41Le premier à s’exprimer sur l’union entre le travail manuel et le travail intellectuel dans les pages du Bulletin est Louis Bertoni*. Dans le numéro spécial du périodique, datant d’avril 1913, il donne à lire son opinion à ce sujet. L’article intitulé « Notre école » revient longuement sur sa conception de ce que doit être une institution scolaire libertaire, en insistant particulièrement sur les principes qui devraient la soutenir et sur les objectifs vers lesquels elle devrait tendre. En ce qui concerne les rapports entre travail manuel et travail intellectuel à l’École Ferrer, Bertoni rejoint de façon explicite le point de vue de Proudhon*. Il affirme qu’il faut « rompre avec l’absurde division du travail en manuel et intellectuel » car, selon lui, la science « n’est [pas] possible sans le concours aussi bien des bras que des cerveaux des hommes » (BEF, numéro spécial, p. 8). À ce titre, il préconise logiquement d’associer travail manuel et travail intellectuel au sein de l’école anarchiste lausannoise et ce dans le but de « faciliter plus tard l’apprentissage professionnel » et de « répondre aux nécessités de la vie », notamment. Cette préparation aux nécessités de la vie rappelle la garantie de liberté et d’autonomie que peut offrir aux futurs ouvriers une éducation polytechnique (Baillargeon, 2008), mais elle fait surtout référence au principe d’adaptation aux besoins de la classe ouvrière de l’École Ferrer de Lausanne.

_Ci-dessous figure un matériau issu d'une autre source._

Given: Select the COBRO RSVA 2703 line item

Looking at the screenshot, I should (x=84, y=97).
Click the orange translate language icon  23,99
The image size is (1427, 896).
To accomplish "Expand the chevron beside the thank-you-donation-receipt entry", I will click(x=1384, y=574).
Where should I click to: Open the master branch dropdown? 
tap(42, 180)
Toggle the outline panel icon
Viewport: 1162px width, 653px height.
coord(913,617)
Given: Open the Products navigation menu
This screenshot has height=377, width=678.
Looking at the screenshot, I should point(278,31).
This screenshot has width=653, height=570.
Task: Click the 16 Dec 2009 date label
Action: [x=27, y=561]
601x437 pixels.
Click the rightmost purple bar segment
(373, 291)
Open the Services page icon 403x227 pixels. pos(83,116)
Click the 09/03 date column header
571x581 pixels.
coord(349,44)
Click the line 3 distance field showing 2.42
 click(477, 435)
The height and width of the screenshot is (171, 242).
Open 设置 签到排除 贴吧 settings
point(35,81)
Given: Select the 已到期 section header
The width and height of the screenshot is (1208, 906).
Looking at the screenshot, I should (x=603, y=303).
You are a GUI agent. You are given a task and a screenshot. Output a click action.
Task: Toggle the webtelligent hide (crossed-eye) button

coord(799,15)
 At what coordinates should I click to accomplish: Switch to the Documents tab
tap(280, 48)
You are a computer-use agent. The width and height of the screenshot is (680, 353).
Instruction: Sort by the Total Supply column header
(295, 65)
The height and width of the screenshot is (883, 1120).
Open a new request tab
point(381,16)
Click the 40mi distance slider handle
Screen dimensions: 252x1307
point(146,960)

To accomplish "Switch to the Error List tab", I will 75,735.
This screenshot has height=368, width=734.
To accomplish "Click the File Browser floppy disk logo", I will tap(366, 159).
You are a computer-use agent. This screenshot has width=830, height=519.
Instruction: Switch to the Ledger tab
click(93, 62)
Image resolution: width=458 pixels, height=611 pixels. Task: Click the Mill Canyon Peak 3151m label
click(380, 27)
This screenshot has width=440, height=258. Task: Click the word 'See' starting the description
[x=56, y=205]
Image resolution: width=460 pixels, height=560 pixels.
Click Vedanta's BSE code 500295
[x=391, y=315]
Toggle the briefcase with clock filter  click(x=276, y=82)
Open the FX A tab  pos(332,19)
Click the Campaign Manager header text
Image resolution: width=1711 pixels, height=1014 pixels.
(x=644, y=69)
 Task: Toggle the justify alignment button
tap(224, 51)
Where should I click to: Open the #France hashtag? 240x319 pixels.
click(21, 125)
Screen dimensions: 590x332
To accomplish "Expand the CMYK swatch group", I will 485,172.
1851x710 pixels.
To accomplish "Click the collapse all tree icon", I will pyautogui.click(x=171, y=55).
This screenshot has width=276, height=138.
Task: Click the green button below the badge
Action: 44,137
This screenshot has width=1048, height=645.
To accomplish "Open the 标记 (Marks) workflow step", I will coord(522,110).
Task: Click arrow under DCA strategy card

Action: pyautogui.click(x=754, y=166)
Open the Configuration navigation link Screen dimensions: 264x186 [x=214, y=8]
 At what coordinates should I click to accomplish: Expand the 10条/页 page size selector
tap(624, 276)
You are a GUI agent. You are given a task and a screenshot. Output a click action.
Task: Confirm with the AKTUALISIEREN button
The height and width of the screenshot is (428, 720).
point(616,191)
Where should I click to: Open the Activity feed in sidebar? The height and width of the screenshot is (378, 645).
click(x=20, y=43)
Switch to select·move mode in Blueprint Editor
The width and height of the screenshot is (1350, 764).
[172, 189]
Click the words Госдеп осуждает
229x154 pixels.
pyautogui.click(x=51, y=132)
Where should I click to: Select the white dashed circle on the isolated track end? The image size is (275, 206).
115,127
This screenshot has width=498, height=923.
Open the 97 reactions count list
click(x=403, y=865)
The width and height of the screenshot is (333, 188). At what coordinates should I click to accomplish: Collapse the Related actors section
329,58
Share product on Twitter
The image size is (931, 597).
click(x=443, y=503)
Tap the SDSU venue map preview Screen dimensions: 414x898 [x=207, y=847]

Des méthodes actives adaptées aux enfants de la classe ouvrière
42C’est d’ailleurs de ce principe qu’il s’agit plus loin, dans ce même numéro, sous la plume de Jean Wintsch*. Dans l’article « Visite d’atelier et de chantier », il rappelle que le principe d’enseignement de l’École Ferrer a pour objectif de « donner aux enfants une instruction qui puisse porter ses fruits dans leur vie d’avenir » (BEF, numéro spécial, p. 9) et que, pour ce faire, il parait « nécessaire de leur montrer ce qu’est le travail en pleine activité ». Partant de l’idée que les enfants qui fréquentent l’établissement lausannois ne sont pour la plupart pas destinés à quitter la classe ouvrière, il est essentiel de leur offrir une éducation qui prenne cette réalité en compte. Wintsch pense donc qu’il faut impérativement donner à ces enfants « le moyen de se rendre compte par eux-mêmes de ce qui se passe dans les ateliers et les chantiers ». À travers la mise en œuvre de ce principe, il s’agit non seulement de préparer les enfants à leur futur rôle de producteur, mais aussi de développer chez eux une conscience de classe forte, en les familiarisant avec la culture ouvrière.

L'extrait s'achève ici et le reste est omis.